The project consists of concrete-lined channel for the Tijuana River in Mexico extending from the boundary upstream 2.7 miles (4 km), and of a concrete and rock-lined channel in the United States extending from the boundary downstream 0.9 miles (2 km). The downstream portion of the channel in the United States is a flared section to reduce the velocity of flows before discharging into the natural channel below the project. The channel and bordering levees were constructed pursuant to jointly approved design criteria and plans to contain a flood of 135,000 cfs (3,823 cms). The levees in the United States tie into high ground on the north to protect the community of San Ysidro, and on the south to protect the South Bay International Wastewater Treatment Plant and the City of Tijuana. The U.S. levee on the north bank of the river is 2.0 miles in length, and the U.S. levee on the south bank of the river is 1.9 miles in length. Each Government constructed and maintains at its cost the part of the project in its territory under the supervision of the IBWC.

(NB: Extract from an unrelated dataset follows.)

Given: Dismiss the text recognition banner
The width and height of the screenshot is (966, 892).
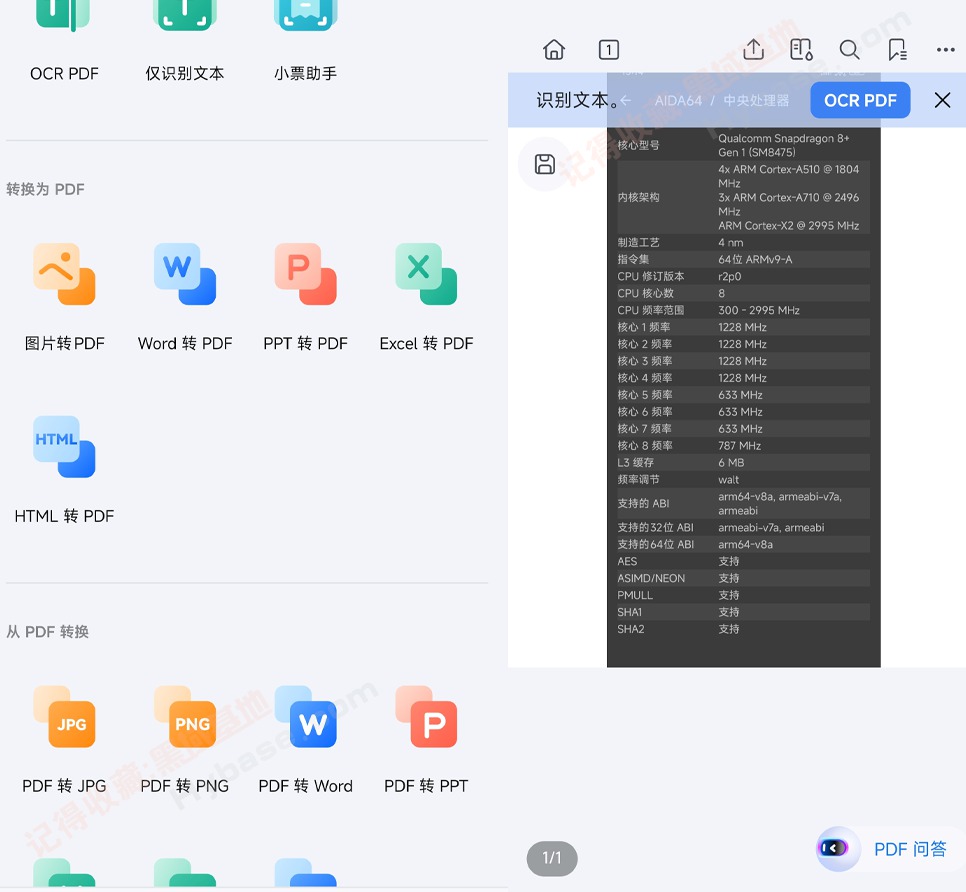Looking at the screenshot, I should click(x=942, y=100).
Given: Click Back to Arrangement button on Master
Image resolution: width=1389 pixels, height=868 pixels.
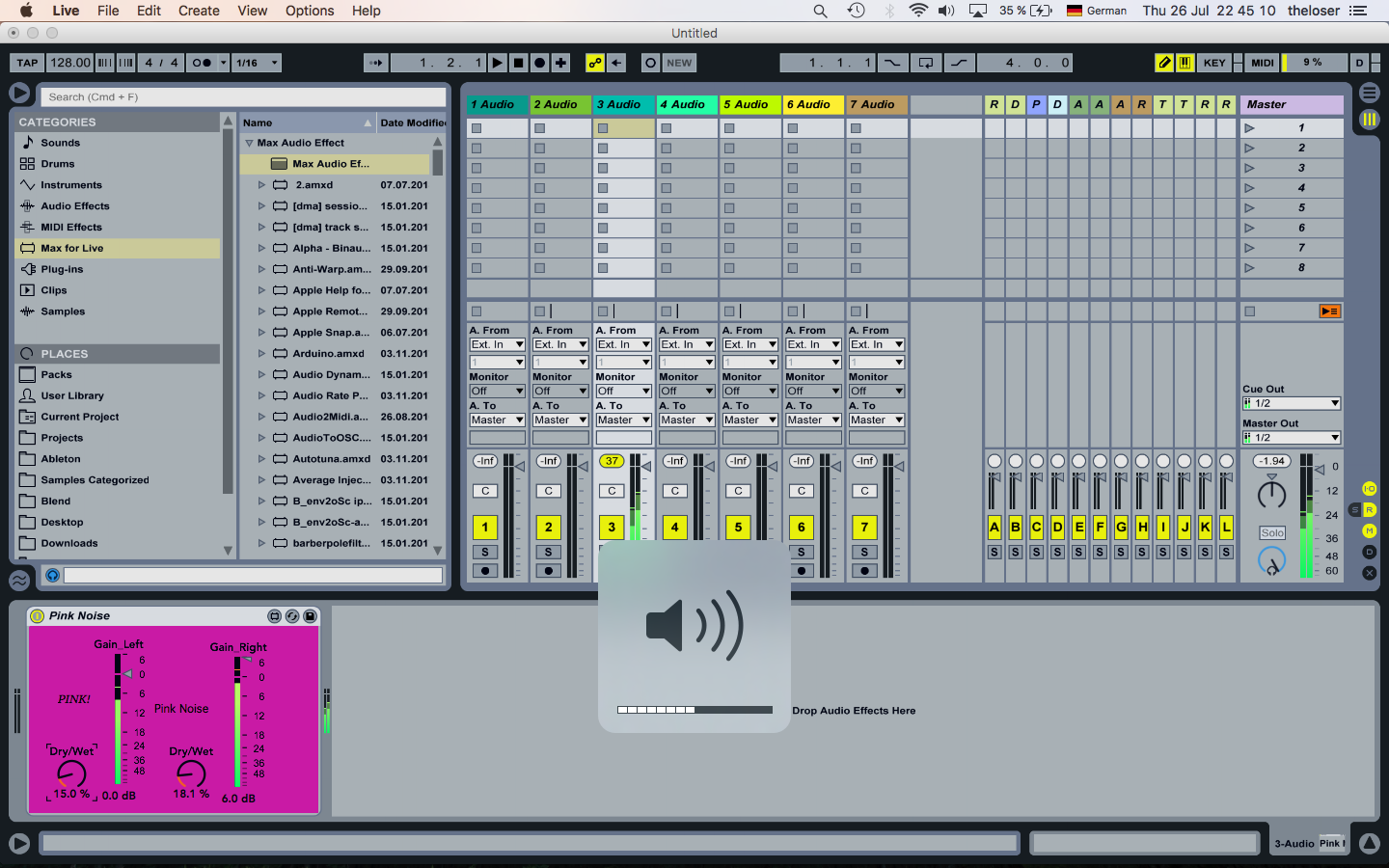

For the United States part of the project the State of California and the City of San Diego acquired and furnished the rights-of-way for the channel and the levees. The United States Section contracted with the United States Army Corps of Engineers, Los Angeles district, to prepare the plans and supervise the construction of the United States part.

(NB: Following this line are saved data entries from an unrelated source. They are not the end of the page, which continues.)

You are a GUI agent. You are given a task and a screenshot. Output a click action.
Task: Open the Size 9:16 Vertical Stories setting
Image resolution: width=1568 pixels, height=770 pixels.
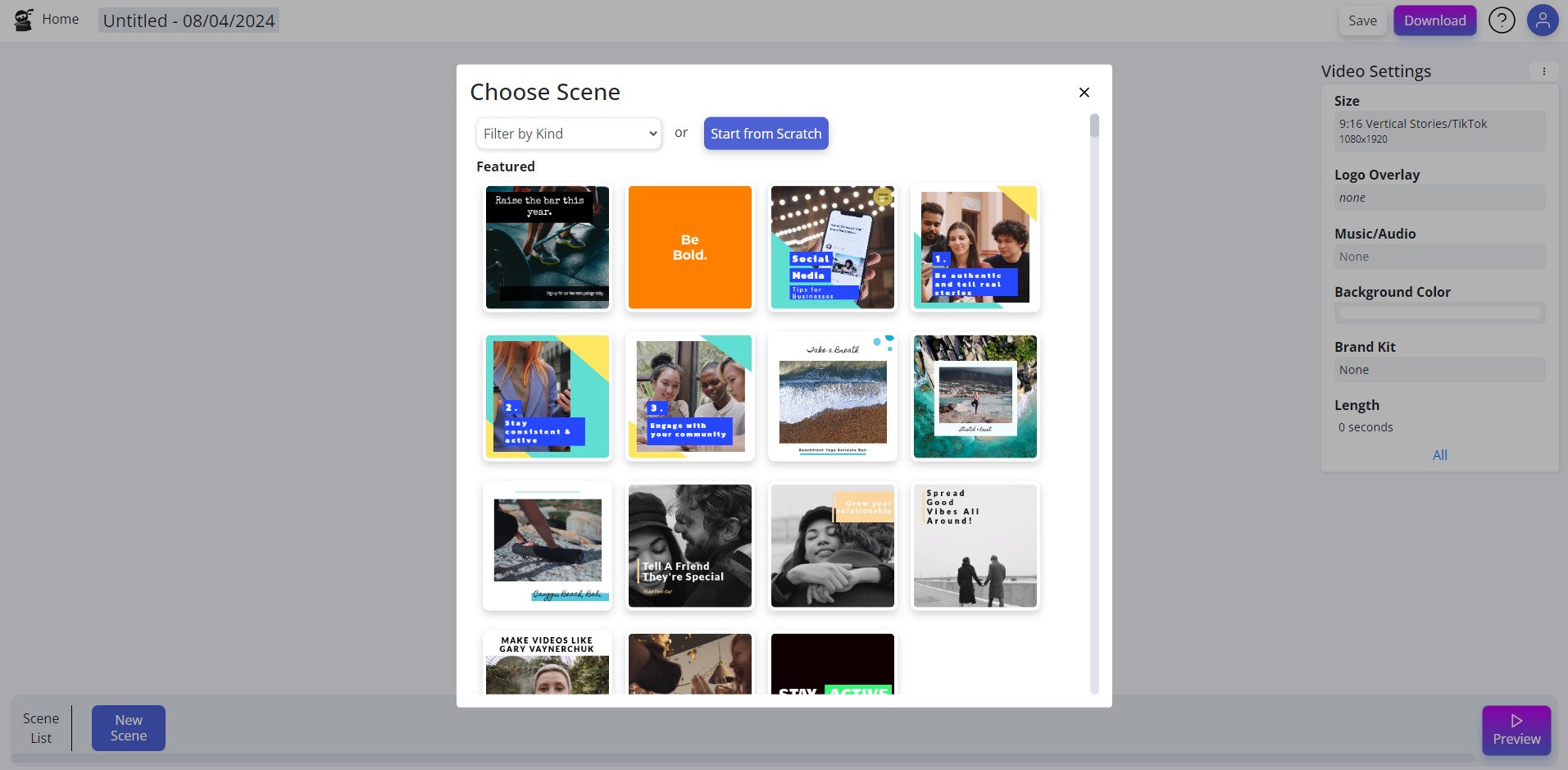click(x=1440, y=131)
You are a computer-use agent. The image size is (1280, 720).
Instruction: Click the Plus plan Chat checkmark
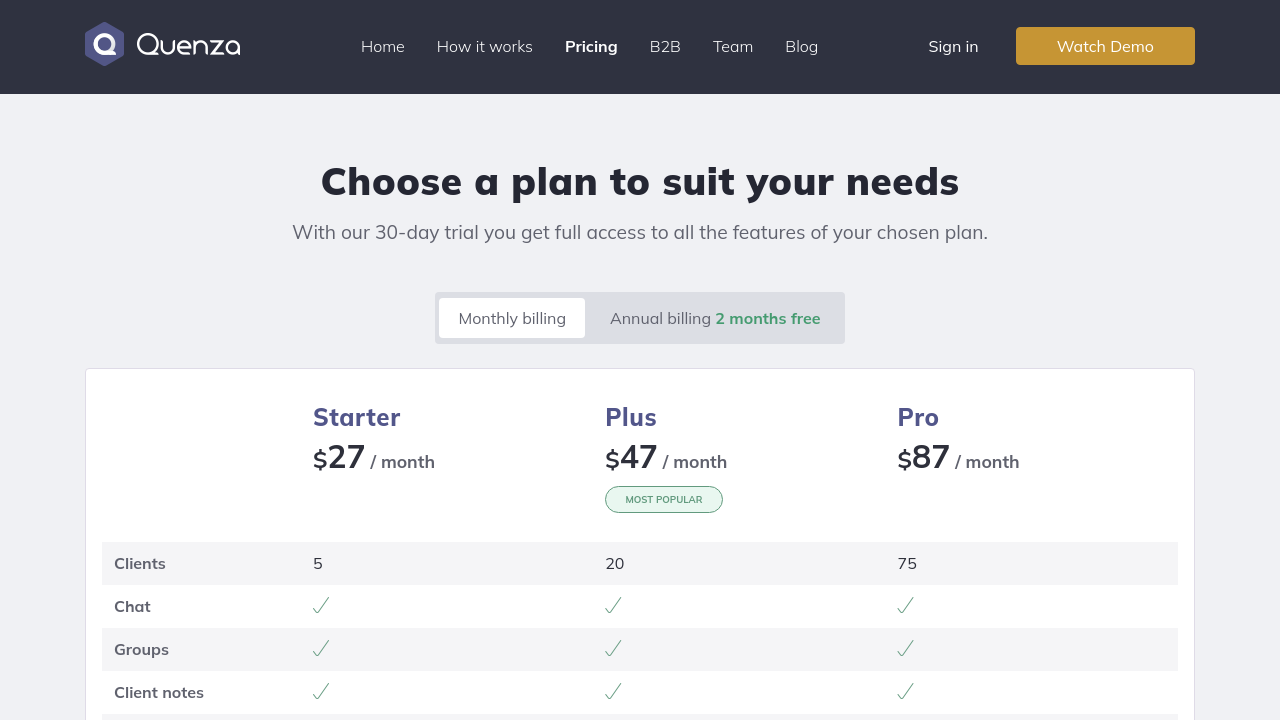[x=613, y=606]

In 1980, the Tijuana River flood control system safely carried through its structures the highest flood flows in the Tijuana River since at least 1916, averting within the limits of the project property damage and probably life in the United States and Mexico.
The United States Section was authorized to construct its portion of the international flood control project by the Act of Congress of October 10, 1966, as amended by the Act of Congress of September 28, 1976. The latter was necessary to allow the United States Section to purchase the land needed for the smaller project. The project was completed in early 1979.
Tijuana River Basin
The Tijuana River drains a 1,730 square mile (4,480 km) basin situated partly in the United States and partly in Mexico. Originating in Mexico, the river crosses the international boundary into the United States near San Ysidro, California, then flows westerly in a broad flood plain about 5.3 miles (9 km) to discharge into the Pacific Ocean at a point about 1.5 miles (2 km) north of the boundary.

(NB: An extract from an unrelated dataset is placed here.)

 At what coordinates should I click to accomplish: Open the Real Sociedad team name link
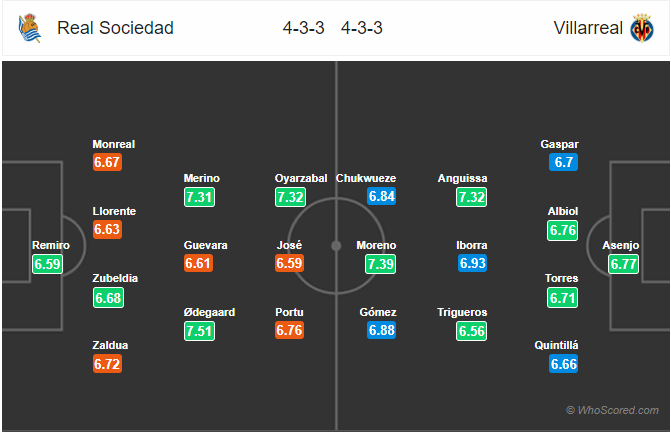point(116,28)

The United States Section of the International Boundary & Water Commission (USIBWC) operates and maintains three flood control systems on the Rio Grande. These flood control systems are: the Upper Rio Grande Flood Control System, Presidio Valley Flood Control System, and the Lower Rio Grande Flood Control System.
The Upper Rio Grande Flood Control System consists of 223 miles of flood control levee alongside 197 miles of the Rio Grande from Caballo, New Mexico to Little Box Canyon, Texas; located about 10 miles downstream of Fort Quitman, Texas. The Rio Grande runs 106 miles from Caballo to the downstream end of American Dam in El Paso, Texas, where it becomes the international boundary about 16 miles south from the New Mexico – Texas state line. This 106-mile stretch of the Rio Grande is referred to the Canalization Project segment and is bounded by 130 miles of levees; 57 miles on its west side and 73 miles on its east. The Upper Rio Grande Flood Control System continues downstream for another 91 miles from El Paso to Little Box Canyon. This stretch of the Rio Grande is referred to as the Rectification Project segment and is confined by approximately 93 miles of river and spur levees on the U.S. floodplain. The Upper Rio Grande Flood Control System protects approximately 1 million U.S. residents in the following metropolitan statistical areas: Las Cruces, New Mexico and El Paso, Texas.
The Presidio Valley Flood Control System is located upstream of Big Bend National Park in Texas. This flood control system consists of 15 miles of levee on U.S. floodplain that parallels the Rio Grande. The Rio Conchos, the main Mexican tributary from the state of Chihuahua, enters the Rio Grande at Presidio, where it increases normal flow by 10 to 20 times. The design flood for the Rio Grande is 3600 cfs above the confluence with the Rio Conchos and 42,000 cfs below. The Presidio Valley Flood Control System provides flood protection to roughly 52 square miles of urban and agricultural land in Presidio; a Texas town of nearly 5000 residents.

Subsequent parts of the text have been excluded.